The company announced stellar drill results from its Tasiast Gold Mine in the country at the same time that the government of Mauritania issued key permits for the expansion of its gold production plant.

The company reported the results of 30 separate holes that all reported intersections of between 1.38 grams gold and 5.16 grams gold, at depths between 87 metres and 290 metres.

Highlight intercepts include: 92.7 metres at 2 grams gold, 25 metres grading 3.44 grams, 84 metres grading 2.89 grams gold, and 87 metres grading 2.16 grams gold.

All of those results come from separate holes and the company says all intersection approximate true widths. The holes were drilled down dip and along strike from previously drilled holes.

With the latest results Red Back has now intersected mineralisation 200 metres south of the previously delineated deposit — extending the strike length to 550 metres.

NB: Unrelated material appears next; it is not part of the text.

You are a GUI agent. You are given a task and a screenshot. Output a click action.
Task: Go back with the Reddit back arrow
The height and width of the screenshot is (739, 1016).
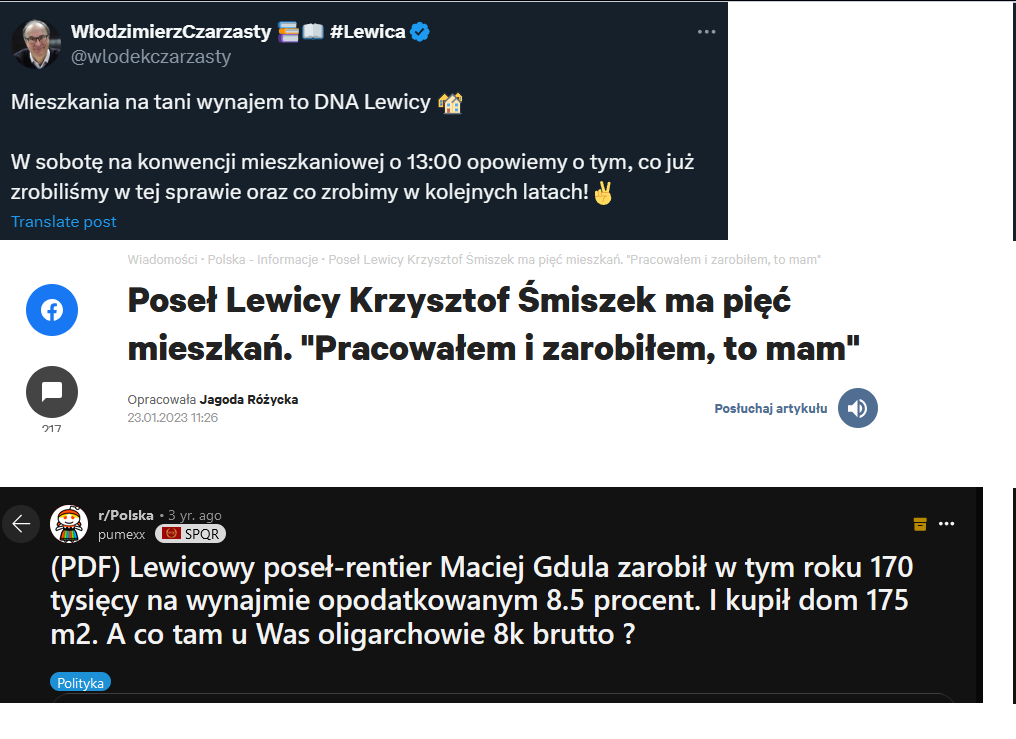pos(21,524)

It is continuing to drill south along strike and will also begin to test the area along strike and to the north of the known mineralization in the near future.

“Only a small portion of the extensive green stone belt controlled by the company has been tested to date,” Red Back’s president and chief executive Richard Clark said in a statement.

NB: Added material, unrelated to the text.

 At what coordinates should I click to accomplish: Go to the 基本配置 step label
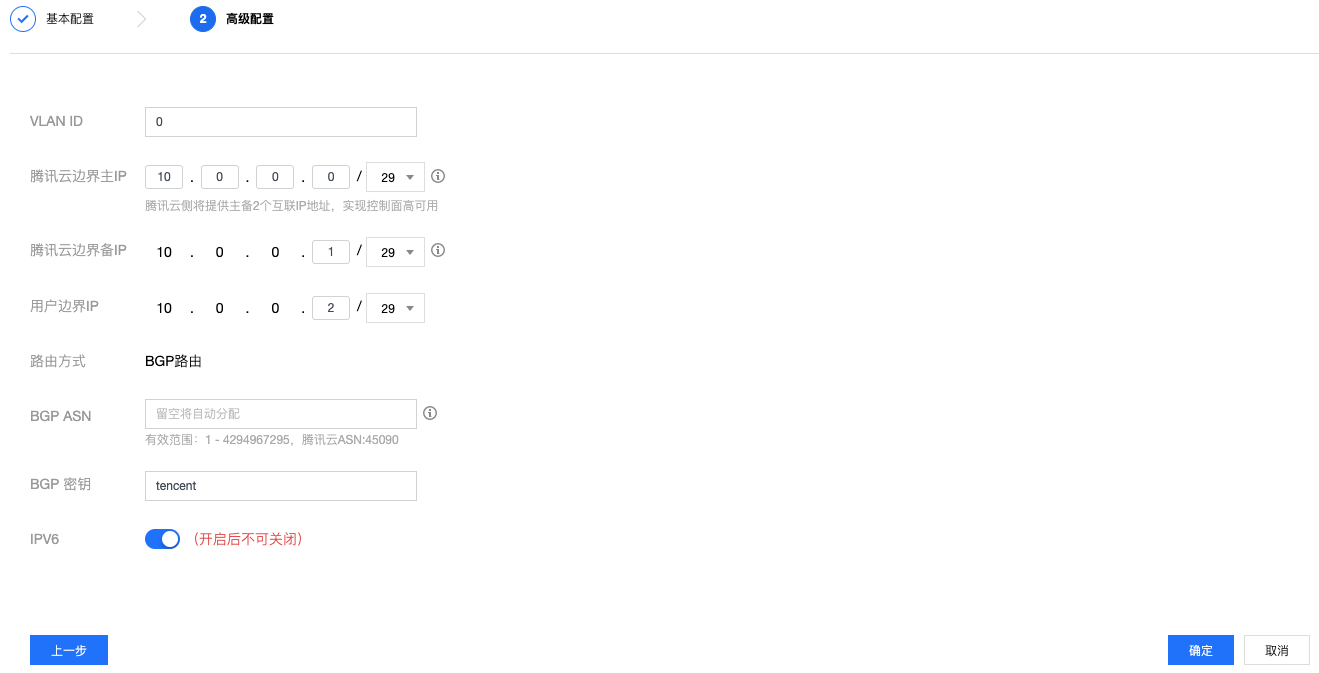70,19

But the company plans to get to know the green stone belt more intimately in the coming months.

It currently has four rigs on site dong infill and extension drilling on the known mineralized zone, while another two rigs carry out drilling on exploration targets within 30 km of the plant.

In all, the company plans to spend $13 million on exploration in the second half of the year and it expects to have a new resource estimate that incorporates the latest results done in September.

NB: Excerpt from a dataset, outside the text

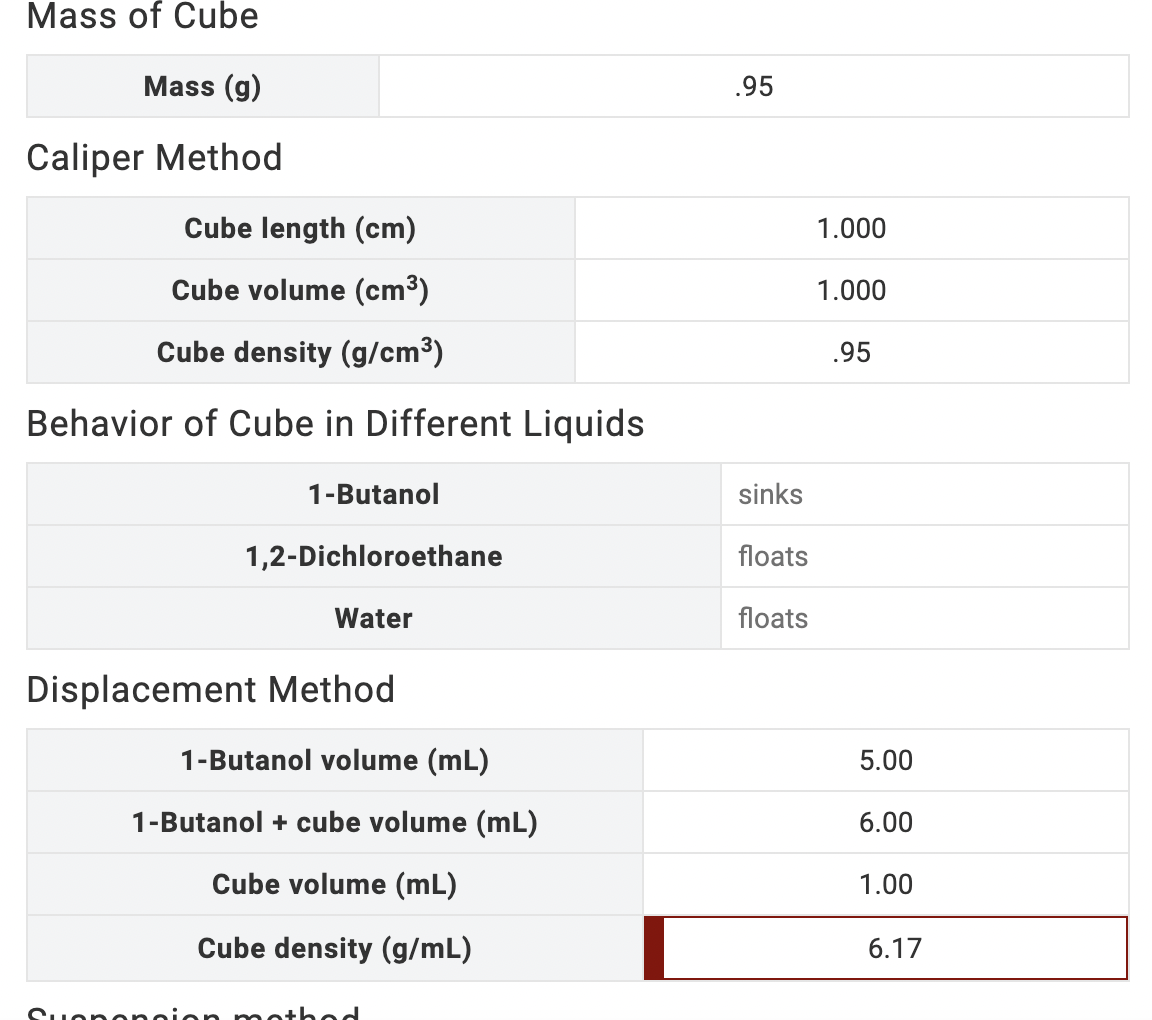Screen dimensions: 1152x1020
Task: Change the 1,2-Dichloroethane behavior dropdown
Action: pyautogui.click(x=925, y=556)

On the operations side of things, the news was good as well.

Red Back received government approval for a commercial dump leach operation and for a new tailings storage facility.

It says that the first three dumps – which hold roughly 2 million tonnes of ore — are now under irrigation.

With the approval of the tailings dam, expansion is now being ramped up to full commercial production which targets 2.5 million tonnes per year.

Beyond Tasiast, the unhedged Red Back owns the Chirano Gold Mine in Ghana where it is also drilling to add to its reserves and driving towards the completion of a major plant expansion.

In Toronto on Aug. 31 the company’s shares were off 8¢ to $11.37 on a day when the price of gold and gold stocks in general were down.

The company has 230 million shares outstanding, and its shares have performed well since announcing it was withdrawing its bid for Congo gold explorer Moto Goldmines (MGL-T) in light of a richer bid from Randgold Resources (GOLD-N, RRS-L).

Vancouver-based Red Back — which falls under the Lundin group of companies —  announced it was stepping out of a potential bidding war on Aug. 5 and its shares have gained 14% since that time.